County in Texas, United States

Terrell County is a county in the U.S. state of Texas. As of the 2020 census, its population was 760, making it the seventh-least populous county in Texas, and the 37th-least populous county in the nation. Its county seat is the census-designated place of Sanderson; no incorporated municipalities are in the county. The county was named for Alexander W. Terrell, a Texas state senator. Terrell County is one of the nine counties in the Trans-Pecos region of West Texas. It is the setting for Cormac McCarthy's novel No Country for Old Men, and the Academy Award-winning film adaptation of the same name.

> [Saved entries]
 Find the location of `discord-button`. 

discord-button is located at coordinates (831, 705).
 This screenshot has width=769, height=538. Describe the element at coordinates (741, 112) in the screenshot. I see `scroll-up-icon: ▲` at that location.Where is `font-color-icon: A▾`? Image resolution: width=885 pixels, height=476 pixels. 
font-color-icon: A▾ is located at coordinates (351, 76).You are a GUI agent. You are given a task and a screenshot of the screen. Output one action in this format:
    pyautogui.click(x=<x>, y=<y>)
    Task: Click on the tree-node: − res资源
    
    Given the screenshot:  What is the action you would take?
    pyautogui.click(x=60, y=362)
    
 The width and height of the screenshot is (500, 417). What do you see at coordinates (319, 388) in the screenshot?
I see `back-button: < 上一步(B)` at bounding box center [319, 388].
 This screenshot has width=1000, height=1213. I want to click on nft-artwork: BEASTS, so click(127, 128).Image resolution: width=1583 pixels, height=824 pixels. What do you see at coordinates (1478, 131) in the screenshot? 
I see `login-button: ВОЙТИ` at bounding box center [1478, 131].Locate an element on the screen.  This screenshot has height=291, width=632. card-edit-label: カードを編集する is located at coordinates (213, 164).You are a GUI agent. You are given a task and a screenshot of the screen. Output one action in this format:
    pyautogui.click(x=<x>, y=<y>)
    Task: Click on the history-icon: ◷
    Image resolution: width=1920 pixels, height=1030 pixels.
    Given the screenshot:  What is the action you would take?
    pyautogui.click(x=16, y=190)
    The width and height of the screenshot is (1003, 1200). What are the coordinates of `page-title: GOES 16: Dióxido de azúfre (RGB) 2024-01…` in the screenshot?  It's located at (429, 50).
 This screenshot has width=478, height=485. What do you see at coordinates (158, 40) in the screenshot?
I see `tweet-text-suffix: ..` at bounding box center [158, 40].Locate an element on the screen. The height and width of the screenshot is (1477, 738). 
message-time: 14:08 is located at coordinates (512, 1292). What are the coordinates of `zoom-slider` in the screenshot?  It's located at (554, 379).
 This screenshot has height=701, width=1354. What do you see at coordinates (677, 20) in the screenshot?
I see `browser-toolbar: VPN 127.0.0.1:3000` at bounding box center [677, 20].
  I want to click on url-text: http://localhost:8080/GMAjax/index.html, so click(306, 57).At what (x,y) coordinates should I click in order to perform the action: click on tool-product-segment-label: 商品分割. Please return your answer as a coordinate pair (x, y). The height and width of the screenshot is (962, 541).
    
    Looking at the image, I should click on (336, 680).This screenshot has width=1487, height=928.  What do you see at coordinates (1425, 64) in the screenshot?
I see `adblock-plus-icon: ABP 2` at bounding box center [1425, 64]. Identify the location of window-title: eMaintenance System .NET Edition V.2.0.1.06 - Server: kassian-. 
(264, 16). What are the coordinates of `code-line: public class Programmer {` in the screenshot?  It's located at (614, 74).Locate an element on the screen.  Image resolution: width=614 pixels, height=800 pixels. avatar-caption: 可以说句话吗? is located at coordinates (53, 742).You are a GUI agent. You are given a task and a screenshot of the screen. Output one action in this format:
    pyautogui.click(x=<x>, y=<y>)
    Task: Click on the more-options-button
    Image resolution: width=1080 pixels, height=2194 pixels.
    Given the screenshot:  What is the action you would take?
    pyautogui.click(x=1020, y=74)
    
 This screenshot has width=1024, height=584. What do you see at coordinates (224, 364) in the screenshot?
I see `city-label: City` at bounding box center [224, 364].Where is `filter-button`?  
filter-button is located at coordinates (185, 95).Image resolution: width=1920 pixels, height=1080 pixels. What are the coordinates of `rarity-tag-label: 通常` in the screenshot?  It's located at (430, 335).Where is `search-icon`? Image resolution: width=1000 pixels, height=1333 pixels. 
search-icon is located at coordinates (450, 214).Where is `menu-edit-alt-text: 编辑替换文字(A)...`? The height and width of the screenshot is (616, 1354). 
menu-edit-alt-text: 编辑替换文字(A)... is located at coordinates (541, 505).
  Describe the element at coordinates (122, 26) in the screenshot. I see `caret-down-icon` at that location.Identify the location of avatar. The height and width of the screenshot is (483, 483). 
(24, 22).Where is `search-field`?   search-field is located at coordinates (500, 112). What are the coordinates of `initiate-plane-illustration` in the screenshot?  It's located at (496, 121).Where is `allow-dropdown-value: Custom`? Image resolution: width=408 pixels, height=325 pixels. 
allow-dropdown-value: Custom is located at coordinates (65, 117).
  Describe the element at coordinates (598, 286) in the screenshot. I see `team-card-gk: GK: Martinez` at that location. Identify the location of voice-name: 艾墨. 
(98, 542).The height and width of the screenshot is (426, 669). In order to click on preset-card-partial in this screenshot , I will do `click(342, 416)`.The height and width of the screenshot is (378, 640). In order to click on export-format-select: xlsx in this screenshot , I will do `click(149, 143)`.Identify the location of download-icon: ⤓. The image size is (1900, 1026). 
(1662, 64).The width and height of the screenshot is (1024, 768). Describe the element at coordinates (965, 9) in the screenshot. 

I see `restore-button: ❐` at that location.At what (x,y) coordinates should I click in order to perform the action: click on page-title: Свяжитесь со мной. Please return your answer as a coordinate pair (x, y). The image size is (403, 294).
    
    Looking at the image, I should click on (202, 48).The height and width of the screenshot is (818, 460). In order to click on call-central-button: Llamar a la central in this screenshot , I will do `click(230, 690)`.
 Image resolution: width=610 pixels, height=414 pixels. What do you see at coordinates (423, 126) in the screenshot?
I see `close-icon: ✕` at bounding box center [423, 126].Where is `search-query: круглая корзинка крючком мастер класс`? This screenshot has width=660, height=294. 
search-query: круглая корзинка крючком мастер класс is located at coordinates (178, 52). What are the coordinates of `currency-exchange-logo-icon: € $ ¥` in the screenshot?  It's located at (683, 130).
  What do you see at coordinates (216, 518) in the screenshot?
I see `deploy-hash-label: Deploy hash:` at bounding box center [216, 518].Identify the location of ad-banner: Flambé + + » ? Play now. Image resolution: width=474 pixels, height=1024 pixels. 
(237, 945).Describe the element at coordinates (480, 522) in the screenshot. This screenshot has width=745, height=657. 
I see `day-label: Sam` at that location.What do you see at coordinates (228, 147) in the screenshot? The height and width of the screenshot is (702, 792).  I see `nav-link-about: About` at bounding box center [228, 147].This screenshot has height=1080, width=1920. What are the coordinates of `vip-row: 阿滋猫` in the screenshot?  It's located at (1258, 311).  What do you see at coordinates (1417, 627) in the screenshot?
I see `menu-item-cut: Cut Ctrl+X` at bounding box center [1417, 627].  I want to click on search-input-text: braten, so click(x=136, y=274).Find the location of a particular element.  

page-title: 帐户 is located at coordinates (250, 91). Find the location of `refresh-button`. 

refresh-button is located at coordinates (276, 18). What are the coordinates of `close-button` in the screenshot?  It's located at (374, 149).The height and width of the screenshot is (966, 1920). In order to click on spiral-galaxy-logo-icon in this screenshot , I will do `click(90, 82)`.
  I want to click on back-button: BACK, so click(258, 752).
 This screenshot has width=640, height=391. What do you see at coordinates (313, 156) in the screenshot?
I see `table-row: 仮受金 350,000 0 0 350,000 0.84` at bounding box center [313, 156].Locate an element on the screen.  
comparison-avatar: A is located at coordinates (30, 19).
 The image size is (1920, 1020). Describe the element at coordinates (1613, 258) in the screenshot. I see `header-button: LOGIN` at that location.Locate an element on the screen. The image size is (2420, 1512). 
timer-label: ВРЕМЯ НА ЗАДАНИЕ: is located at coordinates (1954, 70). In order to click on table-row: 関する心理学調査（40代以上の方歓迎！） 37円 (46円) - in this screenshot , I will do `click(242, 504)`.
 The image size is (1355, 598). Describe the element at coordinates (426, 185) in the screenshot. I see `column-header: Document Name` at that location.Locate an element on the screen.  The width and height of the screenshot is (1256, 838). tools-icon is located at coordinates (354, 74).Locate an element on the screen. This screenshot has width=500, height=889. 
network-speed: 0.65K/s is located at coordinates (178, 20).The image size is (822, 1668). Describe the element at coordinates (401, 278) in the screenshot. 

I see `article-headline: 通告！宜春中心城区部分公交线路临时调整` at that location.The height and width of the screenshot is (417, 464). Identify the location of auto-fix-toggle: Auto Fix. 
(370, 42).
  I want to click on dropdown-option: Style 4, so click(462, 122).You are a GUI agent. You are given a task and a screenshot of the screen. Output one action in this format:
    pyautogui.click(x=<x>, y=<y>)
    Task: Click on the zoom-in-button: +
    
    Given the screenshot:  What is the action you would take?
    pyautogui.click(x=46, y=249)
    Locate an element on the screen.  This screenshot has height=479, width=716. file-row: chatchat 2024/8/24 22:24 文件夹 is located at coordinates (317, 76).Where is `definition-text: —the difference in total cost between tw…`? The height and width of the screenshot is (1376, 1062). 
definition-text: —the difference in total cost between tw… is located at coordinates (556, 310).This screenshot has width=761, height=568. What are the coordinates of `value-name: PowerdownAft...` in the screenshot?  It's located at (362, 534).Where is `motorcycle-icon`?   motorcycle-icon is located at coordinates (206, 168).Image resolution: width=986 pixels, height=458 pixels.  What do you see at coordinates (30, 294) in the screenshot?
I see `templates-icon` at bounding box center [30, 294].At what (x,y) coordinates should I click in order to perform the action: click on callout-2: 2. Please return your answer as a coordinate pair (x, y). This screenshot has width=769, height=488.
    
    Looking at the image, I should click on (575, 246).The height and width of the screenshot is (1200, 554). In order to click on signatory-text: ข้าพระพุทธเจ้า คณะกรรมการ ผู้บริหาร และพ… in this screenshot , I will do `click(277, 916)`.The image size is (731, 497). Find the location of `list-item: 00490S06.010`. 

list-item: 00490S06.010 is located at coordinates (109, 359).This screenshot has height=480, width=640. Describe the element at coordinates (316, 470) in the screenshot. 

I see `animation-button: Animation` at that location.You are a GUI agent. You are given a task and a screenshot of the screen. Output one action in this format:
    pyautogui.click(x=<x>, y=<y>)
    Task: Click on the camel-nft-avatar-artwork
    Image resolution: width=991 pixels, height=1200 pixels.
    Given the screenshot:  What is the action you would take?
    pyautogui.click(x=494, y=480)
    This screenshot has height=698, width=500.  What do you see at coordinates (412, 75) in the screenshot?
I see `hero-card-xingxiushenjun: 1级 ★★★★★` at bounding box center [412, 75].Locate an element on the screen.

> [CHECK YOUR UNDERSTANDING]
a) Answer these questions from the passage on Terrell County, one per line:
(i) What was the county's population in the 2020 census?
(ii) Which place is the county seat?
(iii) Who was the county named for?
b) Write a continuation of the passage on Terrell County, picking up after its last sentence.

> [EXERCISE RESPONSES]
a)
(i) 760
(ii) Sanderson, a census-designated place
(iii) Alexander W. Terrell, a Texas state senator

b)
==History==

===Native Americans===
Evidence of the indigenous peoples of Terrell County are found on the county's various ranches – arrowheads, tools, burned-rock middens, caves, and shelters containing Indian pictographs. Pieces of reed sandals, baskets, and evidence of burials have been found in the caves. The most pictographs are on cliff walls above Myers Spring near Dryden, overpainting giving to the theory that several Indian cultures were involved.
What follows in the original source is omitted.